KFが警告を受けていた事実は2022年5月の尹錫悦(ユン・ソンニョル)政権発足後も明確には伝えられなかったようだ。国家情報院で「徐薫ライン」とされる担当者も交代しなかった。この担当者は22年6月、米国務長官主催の非公開会議が終了すると同時に、出席者の一人だったテリー氏を外交官の公用車に乗せメモを撮影した。テリー氏が所属していたシンクタンクには22年5月と23年4月の2回、駐米韓国大使館名義で資金援助も行われていた。外国政府がシンクタンクに資金援助を行い、イベントへの協力を要請することはワシントンでよく行われる「外交活動」だ。
2023年3月にテリー氏は尹錫悦政権の外交部から連絡と資料を受け取り、ワシントン・ポストに「韓国は日本との和解に向け勇敢な行動を取った」という趣旨のコラムを執筆した。テリー氏が外交部担当者に「コラムが気に入ってくれたらうれしい」とメールを送ると、この担当者は「(駐米)大使や(韓国大統領室)国家安保室長は非常に喜んでいる」と返信した。

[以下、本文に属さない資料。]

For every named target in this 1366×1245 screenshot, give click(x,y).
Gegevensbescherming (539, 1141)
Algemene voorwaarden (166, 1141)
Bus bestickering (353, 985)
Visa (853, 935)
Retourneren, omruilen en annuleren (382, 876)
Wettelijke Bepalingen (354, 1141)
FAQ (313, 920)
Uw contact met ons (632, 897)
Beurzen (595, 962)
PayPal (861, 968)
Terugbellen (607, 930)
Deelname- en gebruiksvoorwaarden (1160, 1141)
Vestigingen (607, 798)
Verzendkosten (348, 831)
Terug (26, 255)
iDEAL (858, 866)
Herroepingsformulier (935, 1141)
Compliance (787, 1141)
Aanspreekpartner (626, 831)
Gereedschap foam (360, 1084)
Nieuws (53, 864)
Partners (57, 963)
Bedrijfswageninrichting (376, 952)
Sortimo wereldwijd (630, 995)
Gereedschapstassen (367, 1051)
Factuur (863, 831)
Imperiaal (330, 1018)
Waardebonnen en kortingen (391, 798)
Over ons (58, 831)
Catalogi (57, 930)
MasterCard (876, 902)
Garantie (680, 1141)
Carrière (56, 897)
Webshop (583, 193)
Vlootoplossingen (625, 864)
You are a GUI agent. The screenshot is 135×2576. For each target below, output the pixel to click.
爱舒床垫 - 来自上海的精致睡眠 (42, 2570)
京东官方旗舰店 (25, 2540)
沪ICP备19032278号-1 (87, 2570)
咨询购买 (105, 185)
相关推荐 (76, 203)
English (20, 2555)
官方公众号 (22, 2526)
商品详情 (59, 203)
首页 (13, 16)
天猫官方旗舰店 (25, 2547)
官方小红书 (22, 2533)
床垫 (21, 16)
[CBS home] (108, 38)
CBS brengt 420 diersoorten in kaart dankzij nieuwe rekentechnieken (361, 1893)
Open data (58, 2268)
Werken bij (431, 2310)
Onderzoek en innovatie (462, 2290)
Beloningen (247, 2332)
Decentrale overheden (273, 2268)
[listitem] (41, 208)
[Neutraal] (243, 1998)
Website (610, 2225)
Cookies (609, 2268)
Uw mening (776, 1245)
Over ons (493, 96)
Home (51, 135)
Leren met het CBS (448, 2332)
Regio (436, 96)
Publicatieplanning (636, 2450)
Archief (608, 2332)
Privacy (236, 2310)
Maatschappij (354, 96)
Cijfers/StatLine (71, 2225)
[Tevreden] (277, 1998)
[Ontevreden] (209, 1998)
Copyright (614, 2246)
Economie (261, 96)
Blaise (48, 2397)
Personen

23年4月にテリー氏は韓国外交部から依頼を受け、韓米同盟関連のイベントも開催した。韓国外交部の担当者は「当時のテリー氏をはじめとするワシントンの識者の主流派は以前から韓日関係改善には前向きで、専門家への寄稿依頼もよくあること」と説明した。
一方米国務省で韓半島政策担当のトップを務めていたチョン・パク副次官補が今月5日に突然辞任したが、これについても今回の捜査との関係性を指摘する見方が浮上している。米検察当局の起訴状にはテリー氏について「韓国関連の業務を担当する国務省幹部と親密な関係を維持していると語った」との記載があるが、この点はチョン・パク元副次官補を巡る動向とも一致する。